I'd really love to discuss this matter in more depth, but I'm pretty sure this is beyond the scope of this issue.

Maybe some of you guys can open an issue at IQSS/dataverse, so it reaches even more people interested in ingest?

poikilotherm avatar Nov 04 '19 13:11 poikilotherm

@pdurbin : Regarding the R script that runs on Rserve and produces metadata summaries:

  • We now have an updated version that is a Python library, which removes the R dependency.
  • @aaron-lebo who works with @vjdorazio has done a lot of work with it--including analyzing all of the tabular files in the Journal of Politics Dataverse.
  • It is available as a pypi package.
  • Documentation on the JSON output is here: https://tworavens.github.io/TwoRavens/Metadata/
  • We're happy to provide more info on it and invite input on adding useful documentation
    • We wrapped it in a web service a while ago (Django/celery), but for Dataverse purposes, this could be greatly simplified--a basic endpoint with Flask or something in a Docker container

  • Regarding using the output of data as a drop-in replacement for the current Dataverse R script--the JSON has additional data and a slightly different structure--if there's interest, we can include an output flag/function, etc. that outputs the older version.

cc/ @tercer

raprasad avatar Nov 06 '19 12:11 raprasad

@raprasad, I really like this solution as python microservice. Not because we're "at home" with python but because it can be more sustainable in the long term perspective.

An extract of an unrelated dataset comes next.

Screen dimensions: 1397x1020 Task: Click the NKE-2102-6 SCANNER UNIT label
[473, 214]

4tikhonov avatar Nov 06 '19 12:11 4tikhonov

@raprasad wonderful news! Go @aaron-lebo go!

donsizemore avatar Nov 06 '19 13:11 donsizemore

a slightly different structure

@raprasad is the JSON emitted from your new Python code backward compatible with the JSON emitted from the old/current R code? If not, would it be possible to make it backward compatible? I don't want Data Explorer (my main reason for wanting this JSON) to break if we switch to backward-incompatible JSON produced by new code.

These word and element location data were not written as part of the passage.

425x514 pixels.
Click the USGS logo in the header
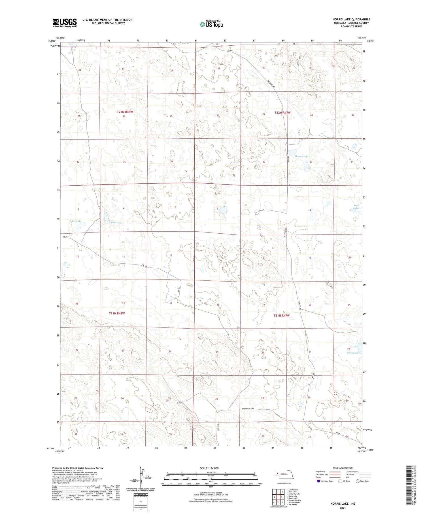(x=65, y=23)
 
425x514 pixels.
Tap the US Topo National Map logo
(x=211, y=24)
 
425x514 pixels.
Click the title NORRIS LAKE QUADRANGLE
(x=351, y=19)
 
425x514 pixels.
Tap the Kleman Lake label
(x=301, y=156)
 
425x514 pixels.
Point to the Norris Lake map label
(x=115, y=223)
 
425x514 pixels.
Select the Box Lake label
(x=76, y=221)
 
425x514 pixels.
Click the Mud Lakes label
(x=356, y=207)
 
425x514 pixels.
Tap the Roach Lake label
(x=353, y=353)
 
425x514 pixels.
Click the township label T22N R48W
(x=125, y=112)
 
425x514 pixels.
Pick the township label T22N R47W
(x=282, y=113)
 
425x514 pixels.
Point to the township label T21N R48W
(x=117, y=313)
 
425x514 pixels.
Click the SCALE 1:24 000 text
(x=209, y=468)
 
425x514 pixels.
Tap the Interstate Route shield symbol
(x=319, y=481)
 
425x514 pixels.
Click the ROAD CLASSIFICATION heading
(x=343, y=468)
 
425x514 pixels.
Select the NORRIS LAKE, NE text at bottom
(x=343, y=504)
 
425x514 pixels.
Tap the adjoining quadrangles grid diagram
(x=279, y=496)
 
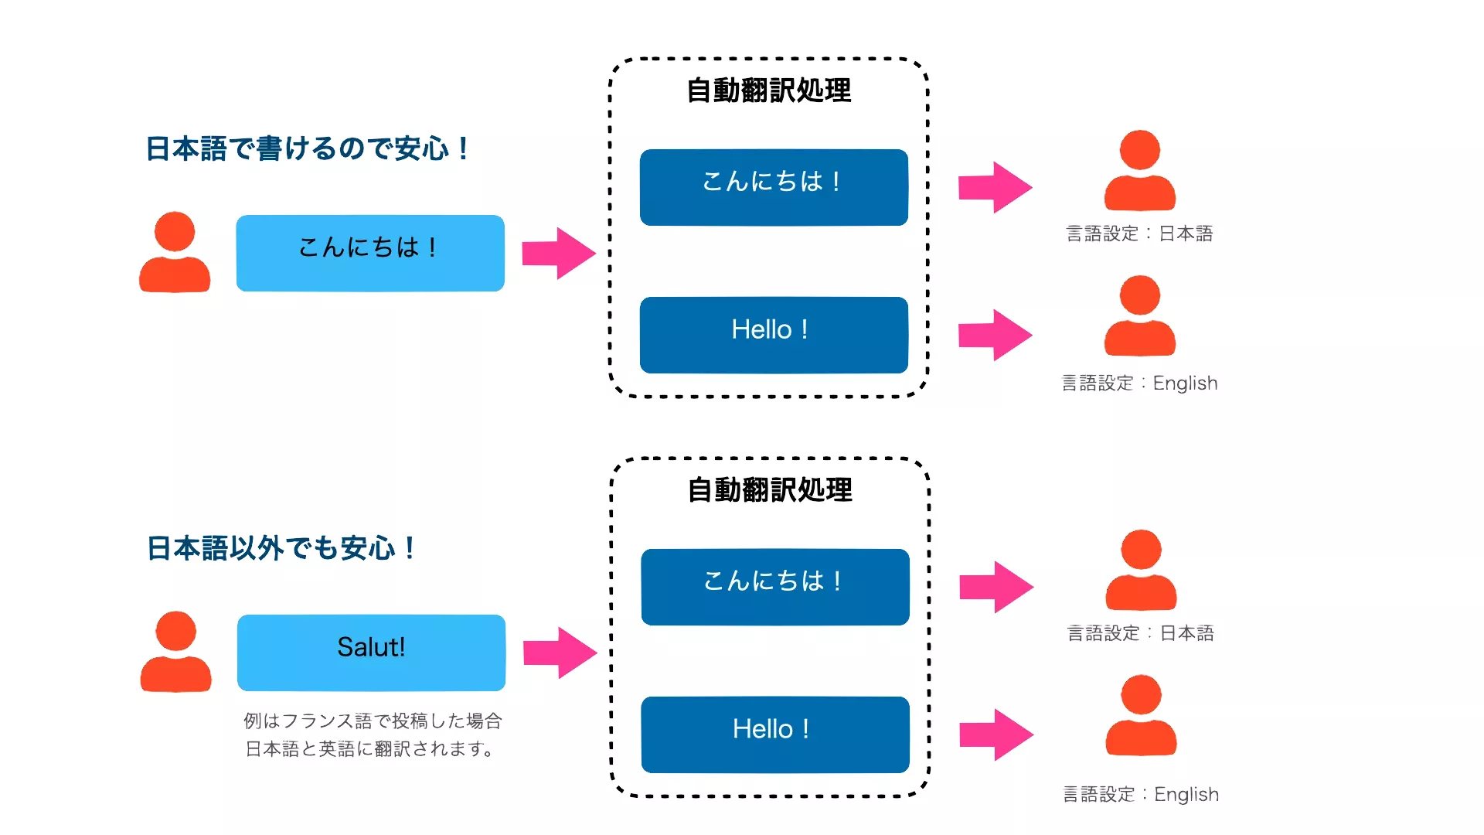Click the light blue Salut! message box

Now that we (finally) have API tests running automatically on "develop" and pull requests (on https://jenkins.dataverse.org thanks to the absolutely heroic efforts of @donsizemore !!! 🎉 🎉 🎉 ), we could start to make assertions on the old/current JSON format so that any backward incompatibilities would be detected. Writing those assertions might be a good first small chunk. If someone wants to create an issue about this at https://github.com/IQSS/dataverse/issues please go ahead! 😄

pdurbin avatar Nov 06 '19 14:11 pdurbin

@pdurbin We will add the backward compatibility to the library. Pleae add comments that may be relevant: https://github.com/TwoRavens/raven-metadata-service/issues/205

raprasad avatar Nov 08 '19 17:11 raprasad